Beth Engelman, co-founder of the site Mommy on a Shoestring, decided to do something different this year with her 7-year-old son, Jackson.

They adopted a classroom in downtown Chicago along with other families and were responsible for buying gifts for one boy and one girl, both second-graders like Jackson.

"Buying gifts for these kids who asked for shoes, clothes and an Easy Bake Oven meant more to me and Jackson than anything we could buy for ourselves," said Engelman, who's a single mom.

"Jackson loved picking out the clothes and toys for the kids, and he felt so happy knowing we were making someone else's holiday special."

When Cathy Futrowsky's girls, now 11 and 13, were younger, she asked them to pick out eight (or more) of their things to give away during Hanukkah -- "nice things that were still in good shape but which they had outgrown or in which they lost interest."
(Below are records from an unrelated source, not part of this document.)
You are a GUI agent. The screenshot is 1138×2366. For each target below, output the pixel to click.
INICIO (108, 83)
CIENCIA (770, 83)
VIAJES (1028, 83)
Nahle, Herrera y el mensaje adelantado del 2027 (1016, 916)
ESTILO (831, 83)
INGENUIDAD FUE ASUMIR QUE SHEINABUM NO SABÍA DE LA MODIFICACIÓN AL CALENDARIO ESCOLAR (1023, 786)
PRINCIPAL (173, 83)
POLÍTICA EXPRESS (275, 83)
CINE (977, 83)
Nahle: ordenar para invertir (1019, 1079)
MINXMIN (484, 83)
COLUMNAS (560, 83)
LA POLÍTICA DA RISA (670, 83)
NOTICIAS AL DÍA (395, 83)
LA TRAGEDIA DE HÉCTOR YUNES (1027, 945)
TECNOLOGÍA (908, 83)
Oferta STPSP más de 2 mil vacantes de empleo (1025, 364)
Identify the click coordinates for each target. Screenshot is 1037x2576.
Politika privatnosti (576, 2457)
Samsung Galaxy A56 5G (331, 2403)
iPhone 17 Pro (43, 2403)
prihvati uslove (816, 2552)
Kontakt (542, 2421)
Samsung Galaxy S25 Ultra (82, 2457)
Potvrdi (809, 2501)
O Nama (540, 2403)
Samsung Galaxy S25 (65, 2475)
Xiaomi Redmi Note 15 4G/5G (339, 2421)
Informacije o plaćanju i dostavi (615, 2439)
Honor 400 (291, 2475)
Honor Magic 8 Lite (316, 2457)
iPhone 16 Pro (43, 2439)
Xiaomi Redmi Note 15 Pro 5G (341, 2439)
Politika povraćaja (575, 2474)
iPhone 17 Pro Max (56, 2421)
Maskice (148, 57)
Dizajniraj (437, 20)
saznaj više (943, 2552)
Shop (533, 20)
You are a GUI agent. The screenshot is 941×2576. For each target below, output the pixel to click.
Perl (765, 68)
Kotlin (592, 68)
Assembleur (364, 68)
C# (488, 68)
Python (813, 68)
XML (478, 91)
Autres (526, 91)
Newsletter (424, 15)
"We were trying to teach them about sharing with others, charity and the more mundane idea of cleaning out what you don't need anymore, and learning what to do without versus keeping things with sentimental value," said the Silver Spring, Maryland, mom.

Giving time

Giving to others, moms say, is a wonderful gift to give kids; so is giving them the gift of time with mom and dad.

Tish Howard, a newly retired elementary school principal, wanted to find a way to reciprocate for all the kindness and gifts she received during the holidays from her students.

Four years ago, she came up with the idea to make three "gift" cards for each classroom -- each classroom would be entitled to 45 minutes of her time, which could be spent reading to them, sitting with them during lunch or talking a walk off campus.